# Messed up a lot of Mozz! Help



## randy in central missouri (May 12, 2002)

i have been learning to make mozz. cheese. its been a learning process. i have been using store milk with no issues and its been getting better. i have been using the Junket rennet.

today. at around 7 am, thinking i would not have to work. i put two pots on. 4 gallons each. (i know its a lot of milk, but i had it to spare and i have big pots. heated it up. to the correct temp. added the citric acid and the rennet. it started to do its thing. Two hours later it had not firmed up to make the clean break. Then I got the call to go to work. I told my son to give it some extra time and follow the directions. five hours later, he remembered. 

he was stirring when i got home at two thirty. I strained the cheese and started to heat it up in the microwave, to stretch it. It heated up, but never melted. If you look at it, some of it looks like cheese that has been stretched. it tastes like cheese, doest melt. its dry. put some on bread to make toasted cheese, it did melt a little, but not a lot. 
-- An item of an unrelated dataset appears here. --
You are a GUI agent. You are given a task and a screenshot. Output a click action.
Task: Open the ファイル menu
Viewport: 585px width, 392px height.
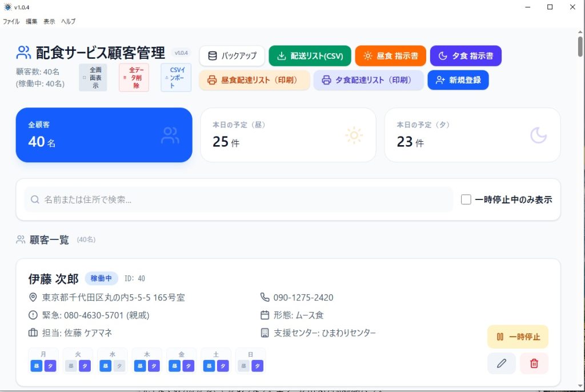(x=11, y=21)
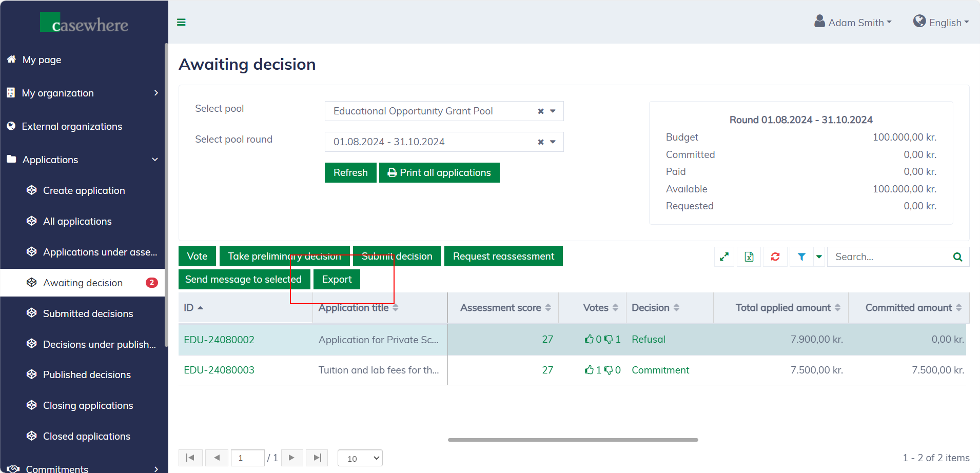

Tried several times to melt, so i could stretch it. Would not work. I wish i had not broke it up so much, i think we could of deep fried it. 

Questions.

1 what should i do with it. safe to use.
2 dry it? 
3. do you think the whey is ok for ricotta.


----------



## onebizebee (May 12, 2011)

This is for one gallon of milk. I always add 1 1/4 teaspoon citric acid to 1/4 cool water stir well add that to the still cool milk before heating it up! Then stir that in well to the cool milk. Start heating to the temp for cheese. While its heating add 1/4 tablet of true (not junkit) rennet to another 1/4 cup of cool water stir it well. Once the milk is at temp remove pot from heat carefully add rennet. Stir very gently for about 20 seconds then leave it alone for at least 10 min until firm curd. Proceed as you normally would!


----------